The task –
Each line of the data should be given again exactly.

Data excerpts:
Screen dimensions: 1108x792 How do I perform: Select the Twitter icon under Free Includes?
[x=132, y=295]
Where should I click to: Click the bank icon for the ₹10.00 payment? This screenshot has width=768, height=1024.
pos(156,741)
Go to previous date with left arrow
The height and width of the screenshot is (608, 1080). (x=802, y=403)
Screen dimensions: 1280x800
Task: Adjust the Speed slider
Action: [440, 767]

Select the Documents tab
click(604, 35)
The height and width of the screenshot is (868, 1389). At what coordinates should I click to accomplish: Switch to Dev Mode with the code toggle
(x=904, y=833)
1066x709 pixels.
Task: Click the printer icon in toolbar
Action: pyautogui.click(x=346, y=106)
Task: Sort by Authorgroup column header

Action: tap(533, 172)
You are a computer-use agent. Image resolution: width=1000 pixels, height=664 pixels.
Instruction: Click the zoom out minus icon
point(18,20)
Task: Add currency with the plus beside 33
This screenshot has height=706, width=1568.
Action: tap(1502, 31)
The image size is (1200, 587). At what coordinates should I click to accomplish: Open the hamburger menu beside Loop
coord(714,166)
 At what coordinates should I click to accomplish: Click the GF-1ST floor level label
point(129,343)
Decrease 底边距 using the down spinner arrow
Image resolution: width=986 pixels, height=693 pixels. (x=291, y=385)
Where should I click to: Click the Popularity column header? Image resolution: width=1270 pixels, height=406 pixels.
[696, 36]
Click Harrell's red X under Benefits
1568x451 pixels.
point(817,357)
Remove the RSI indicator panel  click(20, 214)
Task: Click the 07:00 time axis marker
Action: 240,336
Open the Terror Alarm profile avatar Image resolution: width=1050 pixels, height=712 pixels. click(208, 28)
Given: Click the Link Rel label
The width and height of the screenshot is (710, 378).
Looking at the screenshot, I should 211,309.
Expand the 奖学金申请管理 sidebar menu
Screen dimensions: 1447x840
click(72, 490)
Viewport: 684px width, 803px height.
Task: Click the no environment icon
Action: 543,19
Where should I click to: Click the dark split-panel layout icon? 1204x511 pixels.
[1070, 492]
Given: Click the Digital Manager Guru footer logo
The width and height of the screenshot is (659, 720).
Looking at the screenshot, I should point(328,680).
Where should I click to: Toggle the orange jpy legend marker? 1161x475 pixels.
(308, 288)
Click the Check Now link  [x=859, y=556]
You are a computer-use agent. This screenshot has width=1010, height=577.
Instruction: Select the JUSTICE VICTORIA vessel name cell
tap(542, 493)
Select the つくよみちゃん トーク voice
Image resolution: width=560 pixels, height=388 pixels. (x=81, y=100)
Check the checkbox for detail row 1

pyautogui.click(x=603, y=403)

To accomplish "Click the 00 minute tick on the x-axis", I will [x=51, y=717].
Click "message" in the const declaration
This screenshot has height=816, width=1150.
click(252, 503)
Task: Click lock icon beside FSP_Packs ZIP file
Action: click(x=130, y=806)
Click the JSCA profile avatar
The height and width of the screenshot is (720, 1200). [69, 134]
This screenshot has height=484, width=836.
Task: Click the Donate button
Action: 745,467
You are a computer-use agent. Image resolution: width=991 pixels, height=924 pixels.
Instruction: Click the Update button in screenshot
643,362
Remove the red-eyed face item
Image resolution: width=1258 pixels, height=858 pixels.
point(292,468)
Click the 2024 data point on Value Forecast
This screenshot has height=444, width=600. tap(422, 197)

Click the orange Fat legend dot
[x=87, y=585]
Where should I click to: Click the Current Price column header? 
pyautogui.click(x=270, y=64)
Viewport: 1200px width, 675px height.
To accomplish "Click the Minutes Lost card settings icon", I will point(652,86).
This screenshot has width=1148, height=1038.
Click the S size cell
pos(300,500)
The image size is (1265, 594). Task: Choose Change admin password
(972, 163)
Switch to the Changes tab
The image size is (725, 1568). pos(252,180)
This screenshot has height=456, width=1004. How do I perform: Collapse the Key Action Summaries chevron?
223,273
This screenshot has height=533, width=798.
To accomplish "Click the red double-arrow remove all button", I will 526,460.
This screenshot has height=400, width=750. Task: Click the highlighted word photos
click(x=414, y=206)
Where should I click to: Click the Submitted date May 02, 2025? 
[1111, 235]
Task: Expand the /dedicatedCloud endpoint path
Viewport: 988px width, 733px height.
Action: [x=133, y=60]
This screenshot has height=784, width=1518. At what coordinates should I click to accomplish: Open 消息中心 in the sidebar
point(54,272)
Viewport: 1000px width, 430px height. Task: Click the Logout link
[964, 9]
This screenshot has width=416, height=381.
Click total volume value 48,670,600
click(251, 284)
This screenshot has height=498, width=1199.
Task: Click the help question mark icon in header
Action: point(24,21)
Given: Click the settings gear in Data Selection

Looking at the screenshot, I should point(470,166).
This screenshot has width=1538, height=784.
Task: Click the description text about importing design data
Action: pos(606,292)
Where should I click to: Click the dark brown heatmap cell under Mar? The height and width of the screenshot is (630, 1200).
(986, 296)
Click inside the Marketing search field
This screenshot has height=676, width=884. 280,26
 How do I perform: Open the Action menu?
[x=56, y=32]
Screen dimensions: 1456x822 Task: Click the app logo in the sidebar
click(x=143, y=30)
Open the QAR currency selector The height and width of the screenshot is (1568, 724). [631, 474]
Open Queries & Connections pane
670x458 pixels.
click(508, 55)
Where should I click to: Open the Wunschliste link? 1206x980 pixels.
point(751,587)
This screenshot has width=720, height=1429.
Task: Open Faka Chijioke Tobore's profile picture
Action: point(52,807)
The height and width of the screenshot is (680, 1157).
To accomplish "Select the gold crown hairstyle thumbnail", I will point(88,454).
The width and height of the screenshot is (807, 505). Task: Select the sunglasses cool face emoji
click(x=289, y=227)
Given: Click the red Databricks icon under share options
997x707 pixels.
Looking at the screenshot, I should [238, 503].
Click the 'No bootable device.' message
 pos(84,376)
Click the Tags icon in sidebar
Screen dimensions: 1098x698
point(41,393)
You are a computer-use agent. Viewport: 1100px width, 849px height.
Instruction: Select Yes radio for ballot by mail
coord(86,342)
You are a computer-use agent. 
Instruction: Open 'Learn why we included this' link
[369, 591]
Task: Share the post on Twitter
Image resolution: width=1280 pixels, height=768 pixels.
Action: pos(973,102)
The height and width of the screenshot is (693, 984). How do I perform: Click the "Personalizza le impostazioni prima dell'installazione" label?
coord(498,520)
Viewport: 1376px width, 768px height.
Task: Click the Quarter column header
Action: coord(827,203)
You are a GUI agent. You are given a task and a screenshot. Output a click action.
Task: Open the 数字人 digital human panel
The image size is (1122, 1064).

Response –
Screen dimensions: 1108x792 How do I perform: Select the Twitter icon under Free Includes?
[x=132, y=295]
Where should I click to: Click the bank icon for the ₹10.00 payment? This screenshot has width=768, height=1024.
pos(156,741)
Go to previous date with left arrow
The height and width of the screenshot is (608, 1080). (x=802, y=403)
Screen dimensions: 1280x800
Task: Adjust the Speed slider
Action: [440, 767]

Select the Documents tab
click(604, 35)
The height and width of the screenshot is (868, 1389). At what coordinates should I click to accomplish: Switch to Dev Mode with the code toggle
(x=904, y=833)
1066x709 pixels.
Task: Click the printer icon in toolbar
Action: pyautogui.click(x=346, y=106)
Task: Sort by Authorgroup column header

Action: tap(533, 172)
You are a computer-use agent. Image resolution: width=1000 pixels, height=664 pixels.
Instruction: Click the zoom out minus icon
point(18,20)
Task: Add currency with the plus beside 33
This screenshot has height=706, width=1568.
Action: tap(1502, 31)
The image size is (1200, 587). At what coordinates should I click to accomplish: Open the hamburger menu beside Loop
coord(714,166)
 At what coordinates should I click to accomplish: Click the GF-1ST floor level label
point(129,343)
Decrease 底边距 using the down spinner arrow
Image resolution: width=986 pixels, height=693 pixels. (x=291, y=385)
Where should I click to: Click the Popularity column header? Image resolution: width=1270 pixels, height=406 pixels.
[696, 36]
Click Harrell's red X under Benefits
1568x451 pixels.
point(817,357)
Remove the RSI indicator panel  click(20, 214)
Task: Click the 07:00 time axis marker
Action: 240,336
Open the Terror Alarm profile avatar Image resolution: width=1050 pixels, height=712 pixels. click(208, 28)
Given: Click the Link Rel label
The width and height of the screenshot is (710, 378).
Looking at the screenshot, I should 211,309.
Expand the 奖学金申请管理 sidebar menu
Screen dimensions: 1447x840
click(72, 490)
Viewport: 684px width, 803px height.
Task: Click the no environment icon
Action: 543,19
Where should I click to: Click the dark split-panel layout icon? 1204x511 pixels.
[1070, 492]
Given: Click the Digital Manager Guru footer logo
The width and height of the screenshot is (659, 720).
Looking at the screenshot, I should point(328,680).
Where should I click to: Toggle the orange jpy legend marker? 1161x475 pixels.
(308, 288)
Click the Check Now link  [x=859, y=556]
You are a computer-use agent. This screenshot has width=1010, height=577.
Instruction: Select the JUSTICE VICTORIA vessel name cell
tap(542, 493)
Select the つくよみちゃん トーク voice
Image resolution: width=560 pixels, height=388 pixels. (x=81, y=100)
Check the checkbox for detail row 1

pyautogui.click(x=603, y=403)

To accomplish "Click the 00 minute tick on the x-axis", I will [x=51, y=717].
Click "message" in the const declaration
This screenshot has height=816, width=1150.
click(252, 503)
Task: Click lock icon beside FSP_Packs ZIP file
Action: click(x=130, y=806)
Click the JSCA profile avatar
The height and width of the screenshot is (720, 1200). [69, 134]
This screenshot has height=484, width=836.
Task: Click the Donate button
Action: 745,467
You are a computer-use agent. Image resolution: width=991 pixels, height=924 pixels.
Instruction: Click the Update button in screenshot
643,362
Remove the red-eyed face item
Image resolution: width=1258 pixels, height=858 pixels.
point(292,468)
Click the 2024 data point on Value Forecast
This screenshot has height=444, width=600. tap(422, 197)

Click the orange Fat legend dot
[x=87, y=585]
Where should I click to: Click the Current Price column header? 
pyautogui.click(x=270, y=64)
Viewport: 1200px width, 675px height.
To accomplish "Click the Minutes Lost card settings icon", I will point(652,86).
This screenshot has width=1148, height=1038.
Click the S size cell
pos(300,500)
The image size is (1265, 594). Task: Choose Change admin password
(972, 163)
Switch to the Changes tab
The image size is (725, 1568). pos(252,180)
This screenshot has height=456, width=1004. How do I perform: Collapse the Key Action Summaries chevron?
223,273
This screenshot has height=533, width=798.
To accomplish "Click the red double-arrow remove all button", I will 526,460.
This screenshot has height=400, width=750. Task: Click the highlighted word photos
click(x=414, y=206)
Where should I click to: Click the Submitted date May 02, 2025? 
[1111, 235]
Task: Expand the /dedicatedCloud endpoint path
Viewport: 988px width, 733px height.
Action: [x=133, y=60]
This screenshot has height=784, width=1518. At what coordinates should I click to accomplish: Open 消息中心 in the sidebar
point(54,272)
Viewport: 1000px width, 430px height. Task: Click the Logout link
[964, 9]
This screenshot has width=416, height=381.
Click total volume value 48,670,600
click(251, 284)
This screenshot has height=498, width=1199.
Task: Click the help question mark icon in header
Action: point(24,21)
Given: Click the settings gear in Data Selection

Looking at the screenshot, I should point(470,166).
This screenshot has width=1538, height=784.
Task: Click the description text about importing design data
Action: pos(606,292)
Where should I click to: Click the dark brown heatmap cell under Mar? The height and width of the screenshot is (630, 1200).
(986, 296)
Click inside the Marketing search field
This screenshot has height=676, width=884. 280,26
 How do I perform: Open the Action menu?
[x=56, y=32]
Screen dimensions: 1456x822 Task: Click the app logo in the sidebar
click(x=143, y=30)
Open the QAR currency selector The height and width of the screenshot is (1568, 724). [631, 474]
Open Queries & Connections pane
670x458 pixels.
click(508, 55)
Where should I click to: Open the Wunschliste link? 1206x980 pixels.
point(751,587)
This screenshot has width=720, height=1429.
Task: Open Faka Chijioke Tobore's profile picture
Action: point(52,807)
The height and width of the screenshot is (680, 1157).
To accomplish "Select the gold crown hairstyle thumbnail", I will point(88,454).
The width and height of the screenshot is (807, 505). Task: Select the sunglasses cool face emoji
click(x=289, y=227)
Given: Click the red Databricks icon under share options
997x707 pixels.
Looking at the screenshot, I should [238, 503].
Click the 'No bootable device.' message
 pos(84,376)
Click the Tags icon in sidebar
Screen dimensions: 1098x698
point(41,393)
You are a computer-use agent. Viewport: 1100px width, 849px height.
Instruction: Select Yes radio for ballot by mail
coord(86,342)
You are a computer-use agent. 
Instruction: Open 'Learn why we included this' link
[369, 591]
Task: Share the post on Twitter
Image resolution: width=1280 pixels, height=768 pixels.
Action: pos(973,102)
The height and width of the screenshot is (693, 984). How do I perform: Click the "Personalizza le impostazioni prima dell'installazione" label?
coord(498,520)
Viewport: 1376px width, 768px height.
Task: Click the Quarter column header
Action: coord(827,203)
You are a GUI agent. You are given a task and a screenshot. Output a click action.
Task: Open the 数字人 digital human panel
The image size is (1122, 1064).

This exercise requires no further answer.